In the human genome, the CpG di-nucleotide (a cytosine followed by a guanine) is distinctive in the sense that its observed frequency is less than one fifth of its expected overall frequency. Furthermore, CpGs are characterized by unusual distributional patterns of sparsity and aggregation along the chromosomes. Importantly, CpGs are associated with methylation status (Bird, 1986). In particular, segments of the genome with aggregated CpG di-nucleotides, socalled CpG islands, receive very intensive attention from biological, biomedical and evolutionary researchers because of their functional properties in relation to genomics and cancer development. Though the underlying generating mechanism for CpG islands by and large still remains mysterious, the spatial patterns of CpGs in the genome are currently attributed to methylation at the 5′-end of the cytosine, followed by conversion of cytosine (C) to thymine (T) via deamination. Thus the majority of CpG islands are clusters of non-methylated CpGs that are protected from this process.

Researchers have established in the last decade that CpG islands indeed play many important functional roles. They are confirmed to be frequently located close to transcription start sites, and are involved in the regulation of gene expression (Saxonov et al, 2006). Based on these associations, many researchers have used CpG islands to predict gene promoters (Bajic et al, 2004), and have linked changes in the methylation status of CpG islands to cancer development (Ushijima, 2005; Opavsky et al, 2007).

Theoretically speaking, all association studies of CpG islands rely on a complete set of well-defined CpG islands on the genome sequence under study. This is because statistical inference about associations and promoter predictions may be seriously biased when based on an incomplete set of CpG islands. This requirement in fact has promoted the development of many computational algorithms that attempt to achieve an exhaustive search for CpG islands by using machine learning and other statistical methodologies (Bock et al, 2006, 2007).

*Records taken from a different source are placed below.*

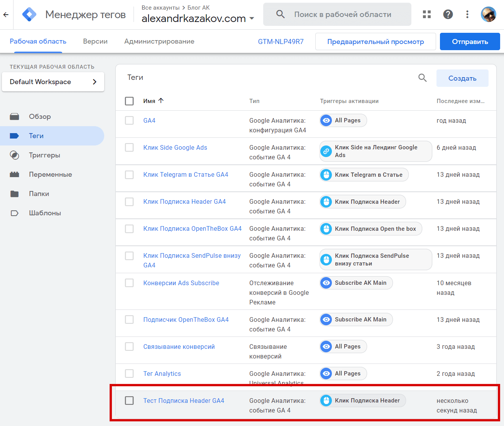Check the Тест Подписка Header GA4 row

tap(129, 401)
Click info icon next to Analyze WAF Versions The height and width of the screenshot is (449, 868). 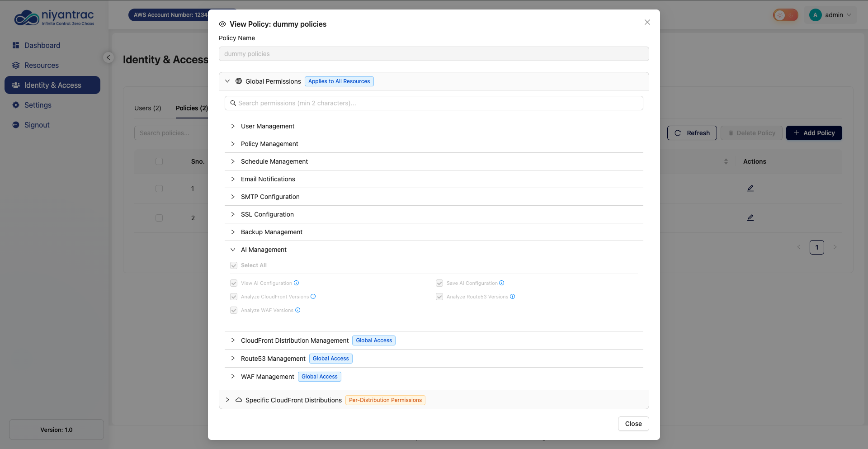click(298, 310)
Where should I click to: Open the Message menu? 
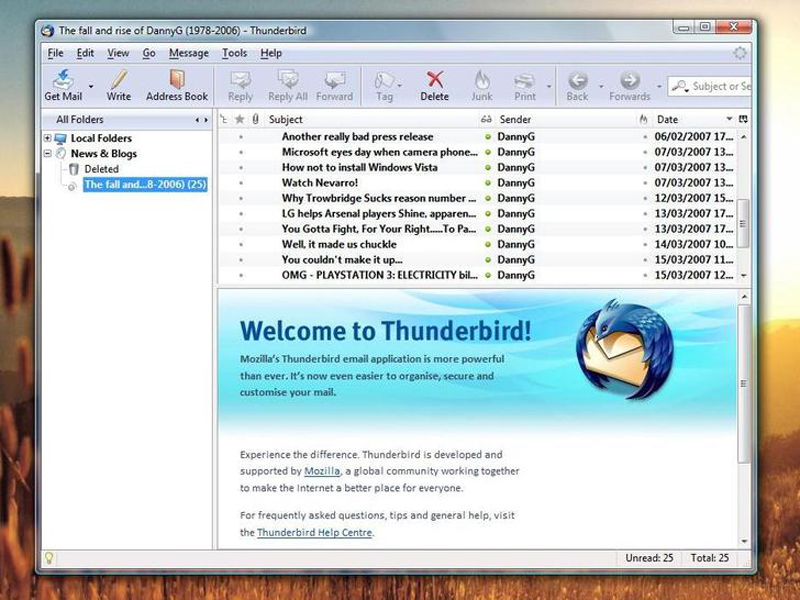pyautogui.click(x=188, y=53)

Many of the CpG island finder algorithms in the literature are available online.

Typically these algorithms employ a sliding window computation to scan through a target genome sequence for segments that satisfy some subjective choice of filtering criteria based on information about G+C%, expected vs. observed CpG ratio, and length. Among the many versions, the most popular one was proposed by Gardiner-Garden and Frommer (1987), and later modified by Takai and Jones (2002). The simplicity of these filtering criteria seems to mislead many researchers explicitly or implicitly to assume or anticipate the exhaustive search capability of their CpG island finder algorithms.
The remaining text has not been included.